LinkedIn plans to stop its app from repeatedly copying the contents of an iOS device’s clipboard, after a user highlighted the seemingly privacy-invasive practice earlier this week. ZDNet reports that LinkedIn called the behavior a bug.

The app copies clipboard contents in order to perform an “equality check” between what a user is typing and what’s in their clipboard, according to LinkedIn engineering VP Erran Berger. Berger did not say why this check was necessary. “We don’t store or transmit the clipboard contents,” Berger wrote on Twitter.

The behavior was discovered thanks to a new privacy feature in iOS 14, which is currently in a limited beta for developers. The operating system now notifies users when an app copies something from another app or device. This has led to people spotting questionable behavior from apps that appear to copy clipboard contents with every keystroke.
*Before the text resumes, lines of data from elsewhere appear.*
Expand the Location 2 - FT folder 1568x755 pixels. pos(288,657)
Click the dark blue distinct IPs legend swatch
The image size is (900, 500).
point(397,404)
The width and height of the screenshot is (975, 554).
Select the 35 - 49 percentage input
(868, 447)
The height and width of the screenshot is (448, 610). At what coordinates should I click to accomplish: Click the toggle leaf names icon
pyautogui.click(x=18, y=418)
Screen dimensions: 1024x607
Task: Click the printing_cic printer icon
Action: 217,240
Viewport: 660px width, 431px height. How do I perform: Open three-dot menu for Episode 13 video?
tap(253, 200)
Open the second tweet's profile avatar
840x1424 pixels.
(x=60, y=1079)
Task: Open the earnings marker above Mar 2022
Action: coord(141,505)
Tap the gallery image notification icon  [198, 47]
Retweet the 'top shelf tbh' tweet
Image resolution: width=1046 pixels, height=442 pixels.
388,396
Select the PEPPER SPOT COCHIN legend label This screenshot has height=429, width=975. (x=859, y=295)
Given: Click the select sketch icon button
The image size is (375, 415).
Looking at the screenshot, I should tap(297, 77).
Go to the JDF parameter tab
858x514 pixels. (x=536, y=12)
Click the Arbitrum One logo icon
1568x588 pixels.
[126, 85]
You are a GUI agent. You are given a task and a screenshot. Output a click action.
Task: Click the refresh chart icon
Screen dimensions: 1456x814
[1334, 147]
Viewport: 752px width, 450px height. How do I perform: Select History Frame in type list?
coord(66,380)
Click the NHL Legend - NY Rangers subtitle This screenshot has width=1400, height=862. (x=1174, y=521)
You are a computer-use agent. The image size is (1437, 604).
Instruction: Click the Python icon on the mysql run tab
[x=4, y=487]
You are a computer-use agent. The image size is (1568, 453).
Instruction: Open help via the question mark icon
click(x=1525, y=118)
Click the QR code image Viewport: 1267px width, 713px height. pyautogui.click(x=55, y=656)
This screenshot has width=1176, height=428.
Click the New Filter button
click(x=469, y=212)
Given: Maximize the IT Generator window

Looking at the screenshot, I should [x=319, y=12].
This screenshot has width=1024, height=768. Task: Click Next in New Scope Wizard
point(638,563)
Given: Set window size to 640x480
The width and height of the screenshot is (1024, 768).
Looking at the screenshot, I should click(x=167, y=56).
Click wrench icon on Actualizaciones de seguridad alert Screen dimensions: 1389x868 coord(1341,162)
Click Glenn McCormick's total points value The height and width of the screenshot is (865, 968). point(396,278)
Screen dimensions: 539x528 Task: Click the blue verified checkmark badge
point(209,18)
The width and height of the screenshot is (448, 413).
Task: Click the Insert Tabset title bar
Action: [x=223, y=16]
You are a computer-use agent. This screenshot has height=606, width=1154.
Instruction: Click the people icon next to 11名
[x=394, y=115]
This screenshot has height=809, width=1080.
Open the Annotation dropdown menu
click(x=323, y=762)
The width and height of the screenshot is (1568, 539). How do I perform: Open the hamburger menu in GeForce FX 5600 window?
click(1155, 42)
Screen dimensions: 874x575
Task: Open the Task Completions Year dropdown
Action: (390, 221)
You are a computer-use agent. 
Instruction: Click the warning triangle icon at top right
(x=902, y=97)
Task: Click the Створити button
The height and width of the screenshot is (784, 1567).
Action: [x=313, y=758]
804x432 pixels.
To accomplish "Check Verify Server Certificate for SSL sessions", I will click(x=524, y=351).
LinkedIn was called out in a tweet on Thursday from a person who said LinkedIn’s iPad app was copying contents from other sources, such as a notes app. A LinkedIn spokesperson pointed The Verge to Berger’s tweet when asked for comment. Berger wrote that LinkedIn would follow up “once the fix is live in our app.”

TikTok was called out for similar behavior last week. The app similarly appeared to be repeatedly grabbing clipboard contents as a user typed, leading to concern that it was spying on data from other apps. TikTok said the behavior was part of an “anti-spam” feature and that it would discontinue the practice.

As iOS 14 rolls out more widely — a public beta is expected in the coming weeks — it’s likely we’ll learn of other apps with similarly discomforting clipboard copying behaviors.